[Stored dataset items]
________

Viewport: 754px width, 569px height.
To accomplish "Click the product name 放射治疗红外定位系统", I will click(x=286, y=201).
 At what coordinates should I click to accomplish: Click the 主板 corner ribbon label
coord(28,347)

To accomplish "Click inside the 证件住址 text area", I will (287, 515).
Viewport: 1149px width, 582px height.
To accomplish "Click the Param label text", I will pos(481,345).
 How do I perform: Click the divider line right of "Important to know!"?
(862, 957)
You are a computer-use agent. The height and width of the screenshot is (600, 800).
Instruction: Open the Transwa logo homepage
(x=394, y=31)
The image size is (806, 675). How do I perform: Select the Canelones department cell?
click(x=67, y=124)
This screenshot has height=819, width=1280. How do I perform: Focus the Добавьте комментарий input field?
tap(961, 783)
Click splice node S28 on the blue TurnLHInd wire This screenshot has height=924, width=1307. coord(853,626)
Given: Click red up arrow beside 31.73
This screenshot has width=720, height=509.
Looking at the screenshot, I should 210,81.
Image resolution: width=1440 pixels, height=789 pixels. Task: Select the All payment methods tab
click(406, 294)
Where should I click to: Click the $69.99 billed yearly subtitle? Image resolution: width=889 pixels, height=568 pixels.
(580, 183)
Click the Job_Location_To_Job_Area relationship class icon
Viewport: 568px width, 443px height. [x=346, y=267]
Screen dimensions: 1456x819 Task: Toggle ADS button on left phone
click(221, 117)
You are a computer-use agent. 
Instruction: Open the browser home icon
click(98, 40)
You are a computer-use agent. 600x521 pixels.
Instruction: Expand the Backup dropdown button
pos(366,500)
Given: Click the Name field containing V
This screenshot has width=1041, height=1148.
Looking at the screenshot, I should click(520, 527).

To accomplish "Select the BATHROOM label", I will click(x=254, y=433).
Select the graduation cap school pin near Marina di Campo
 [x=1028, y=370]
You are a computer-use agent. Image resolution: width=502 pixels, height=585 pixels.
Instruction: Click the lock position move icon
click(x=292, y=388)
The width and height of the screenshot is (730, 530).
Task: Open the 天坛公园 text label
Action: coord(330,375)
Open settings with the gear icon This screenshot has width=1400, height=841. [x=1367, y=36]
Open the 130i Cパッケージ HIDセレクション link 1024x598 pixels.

________

* _Task requirements_
Copy every record exactly, leaving each line intact.

* _Your solution_
Viewport: 754px width, 569px height.
To accomplish "Click the product name 放射治疗红外定位系统", I will click(x=286, y=201).
 At what coordinates should I click to accomplish: Click the 主板 corner ribbon label
coord(28,347)

To accomplish "Click inside the 证件住址 text area", I will (287, 515).
Viewport: 1149px width, 582px height.
To accomplish "Click the Param label text", I will pos(481,345).
 How do I perform: Click the divider line right of "Important to know!"?
(862, 957)
You are a computer-use agent. The height and width of the screenshot is (600, 800).
Instruction: Open the Transwa logo homepage
(x=394, y=31)
The image size is (806, 675). How do I perform: Select the Canelones department cell?
click(x=67, y=124)
This screenshot has height=819, width=1280. How do I perform: Focus the Добавьте комментарий input field?
tap(961, 783)
Click splice node S28 on the blue TurnLHInd wire This screenshot has height=924, width=1307. coord(853,626)
Given: Click red up arrow beside 31.73
This screenshot has width=720, height=509.
Looking at the screenshot, I should 210,81.
Image resolution: width=1440 pixels, height=789 pixels. Task: Select the All payment methods tab
click(406, 294)
Where should I click to: Click the $69.99 billed yearly subtitle? Image resolution: width=889 pixels, height=568 pixels.
(580, 183)
Click the Job_Location_To_Job_Area relationship class icon
Viewport: 568px width, 443px height. [x=346, y=267]
Screen dimensions: 1456x819 Task: Toggle ADS button on left phone
click(221, 117)
You are a computer-use agent. 
Instruction: Open the browser home icon
click(98, 40)
You are a computer-use agent. 600x521 pixels.
Instruction: Expand the Backup dropdown button
pos(366,500)
Given: Click the Name field containing V
This screenshot has width=1041, height=1148.
Looking at the screenshot, I should click(520, 527).

To accomplish "Select the BATHROOM label", I will click(x=254, y=433).
Select the graduation cap school pin near Marina di Campo
 [x=1028, y=370]
You are a computer-use agent. Image resolution: width=502 pixels, height=585 pixels.
Instruction: Click the lock position move icon
click(x=292, y=388)
The width and height of the screenshot is (730, 530).
Task: Open the 天坛公园 text label
Action: coord(330,375)
Open settings with the gear icon This screenshot has width=1400, height=841. [x=1367, y=36]
Open the 130i Cパッケージ HIDセレクション link 1024x598 pixels.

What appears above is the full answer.